05/28/2026
Congrats to PhD candidate Isabel Elson-Enriquez who has just been announced as the Imogene Gieling Associate Curator of Craft and Decorative Arts at the Oakland Museum of California, a position made possible by a generous gift from the late Bay Area jewelry designer Imogene Gieling.
In this role, she will help steward OMCA’s extensive holdings of ceramics, jewelry, textiles, metalwork, glass, and furniture, spanning the 19th century to the present.
She is currently completing her dissertation on the emergence of plastic as a sculptural medium in the post-war period, specifically tracing the evolving relationship between plastic and the human body as synthetics took over our material environment.
05/27/2026
Our department’s first-year cohort has finished their first year! 🙃🌺
Here’s a nice pic of all of them with Dr. Siona Wilson
Pictured are: Marina, Ellie, Maverick, Dorothy, Theodora, Lydia, Ben, Danny
05/08/2026
CUNY GC Art History at the Venice Biennial vernissage ! PhD candidates Miller Schulman and Jonathan Odden at “Seaworld Venice” by Florentina Holzinger (Austrian Pavilion) 🚽
odden
04/27/2026
CUNY Graduate Center Art History students and faculty traveled to the Yale Center for British Art on Thursday, April 23, to participate in a study day organized around the exhibition Artists and the East India Company.
The visit included a panel on “Authorship” featuring Professor Caitlin Beach, as well as time in the galleries with works including the Lucknow scroll and Rina Banerjee’s installation in the YCBA lobby.
Participants included Professor Caitlin Beach and PhD students Debarati Sarkar, Kitty Holbrooke, and Dorothy Kwok.

> **Tasks and exercises**
A - From the news posts, transcribe the stretch from "The visit included" through "the YCBA lobby.".
B - List the kinds of objects in the Oakland Museum of California's holdings that the news posts say the new curator will help steward.
C - Translate this sentence from the news posts into Spanish: "In this role, she will help steward OMCA’s extensive holdings of ceramics, jewelry, textiles, metalwork, glass, and furniture, spanning the 19th century to the present."

> **Given data**

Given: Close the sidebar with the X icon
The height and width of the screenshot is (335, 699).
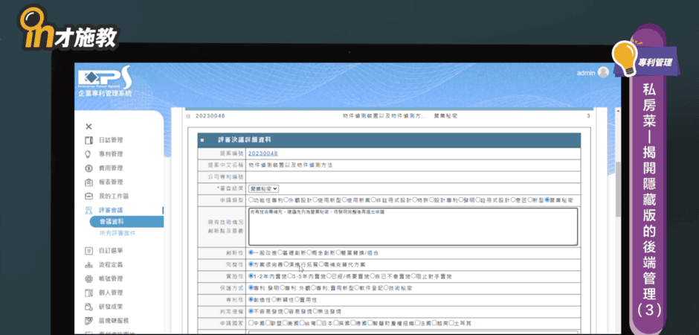Looking at the screenshot, I should pyautogui.click(x=88, y=127).
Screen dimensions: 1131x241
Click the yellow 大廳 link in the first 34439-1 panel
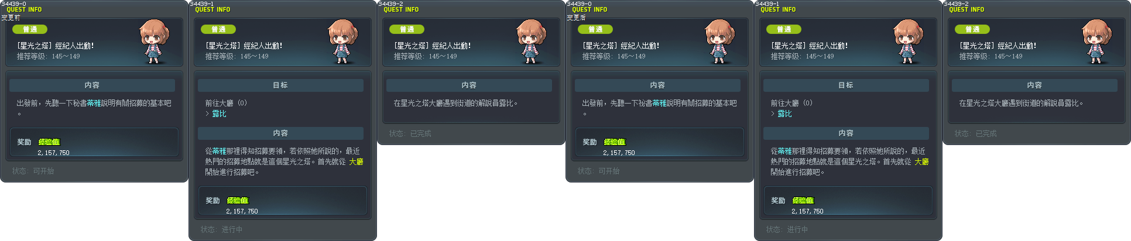(356, 161)
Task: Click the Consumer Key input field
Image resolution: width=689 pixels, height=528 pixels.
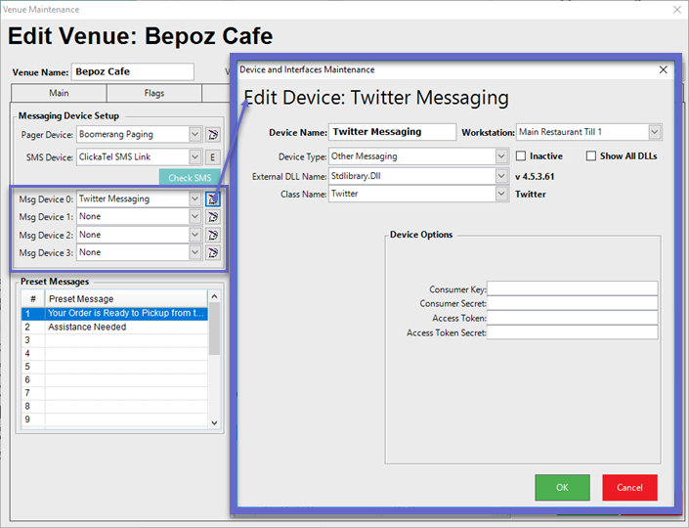Action: pos(572,289)
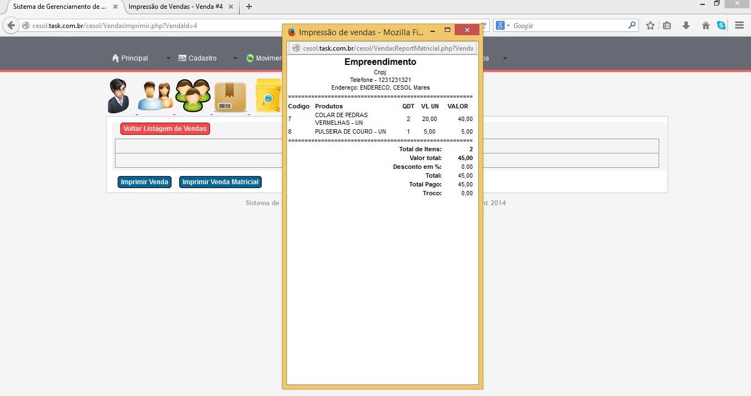The width and height of the screenshot is (751, 396).
Task: Click the businessman icon in the shortcut bar
Action: pos(118,96)
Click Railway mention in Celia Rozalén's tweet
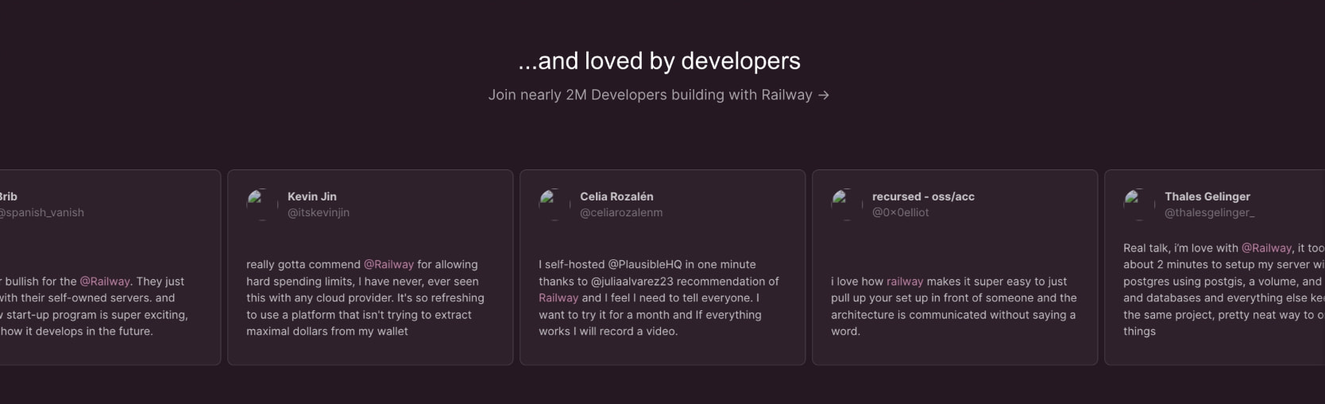The width and height of the screenshot is (1325, 404). tap(558, 298)
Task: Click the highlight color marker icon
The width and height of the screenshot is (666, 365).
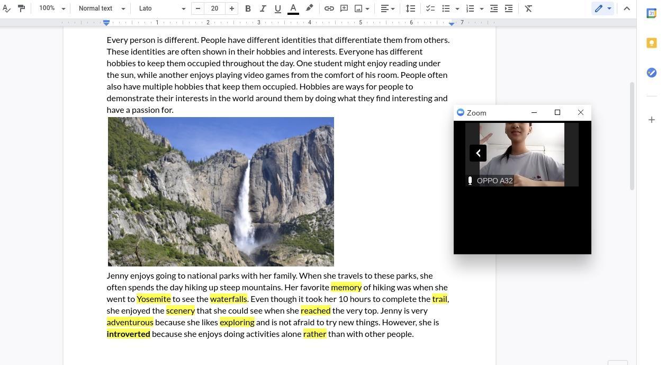Action: click(x=309, y=8)
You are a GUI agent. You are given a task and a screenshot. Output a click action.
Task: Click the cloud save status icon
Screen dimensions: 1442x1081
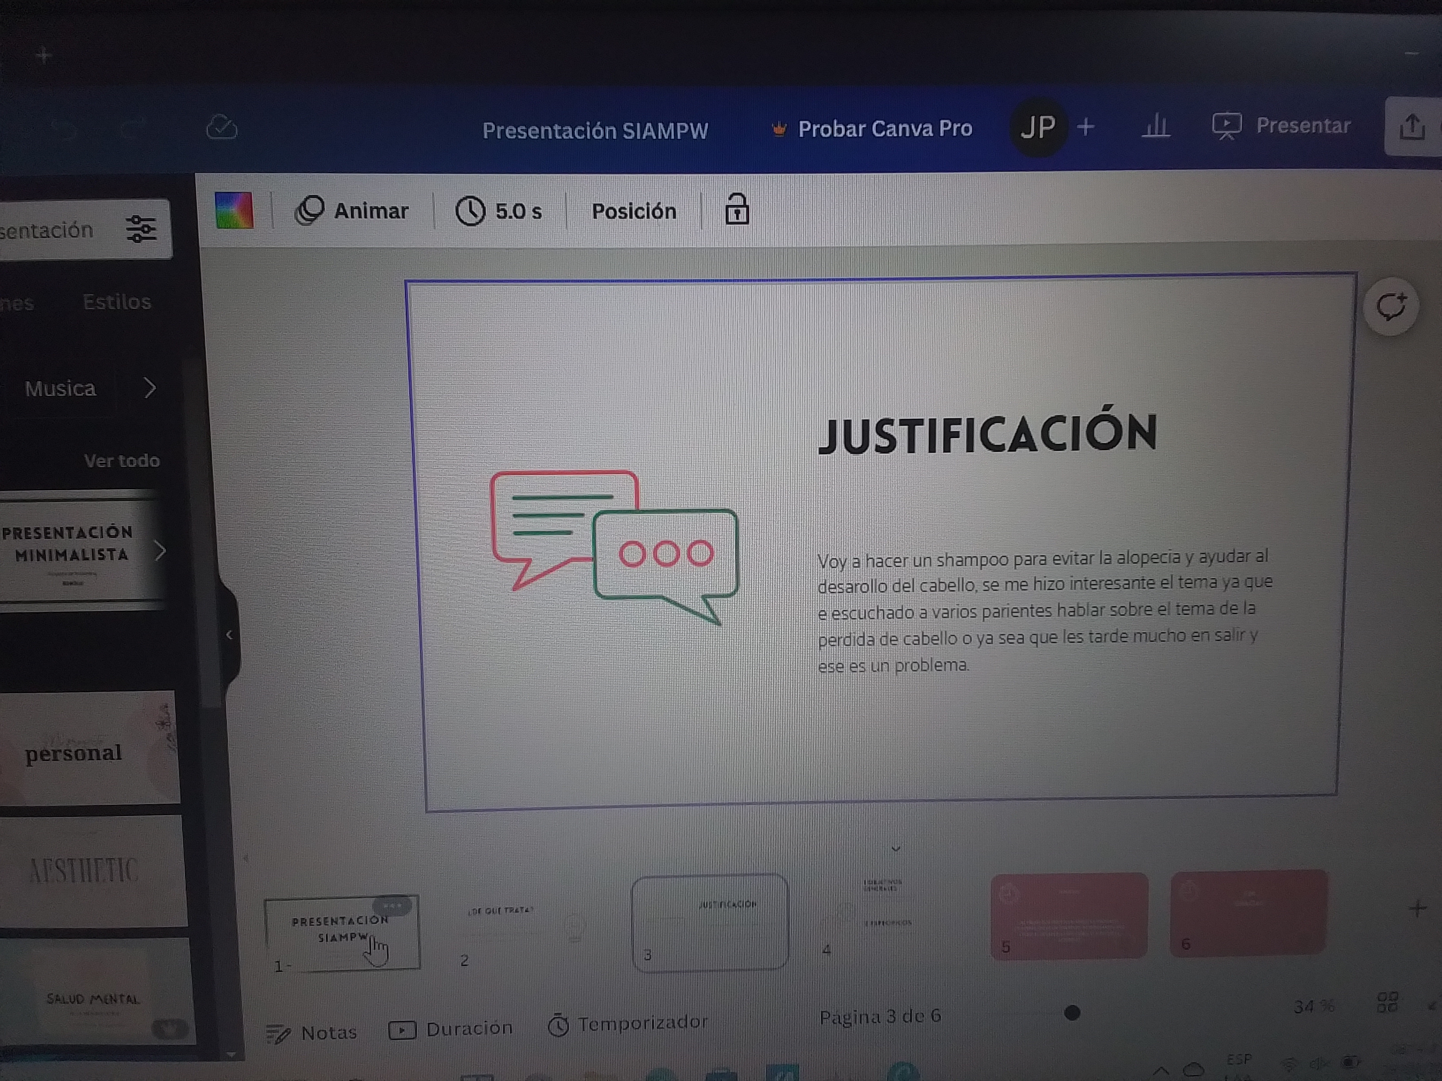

> **Task-by-task results**
A -
The visit included a panel on “Authorship” featuring Professor Caitlin Beach, as well as time in the galleries with works including the Lucknow scroll and Rina Banerjee’s installation in the YCBA lobby.

B - ceramics, jewelry, textiles, metalwork, glass, furniture

C - En este puesto, ayudará a custodiar las amplias colecciones del OMCA de cerámica, joyería, textiles, metalistería, vidrio y mobiliario, que abarcan desde el siglo XIX hasta el presente.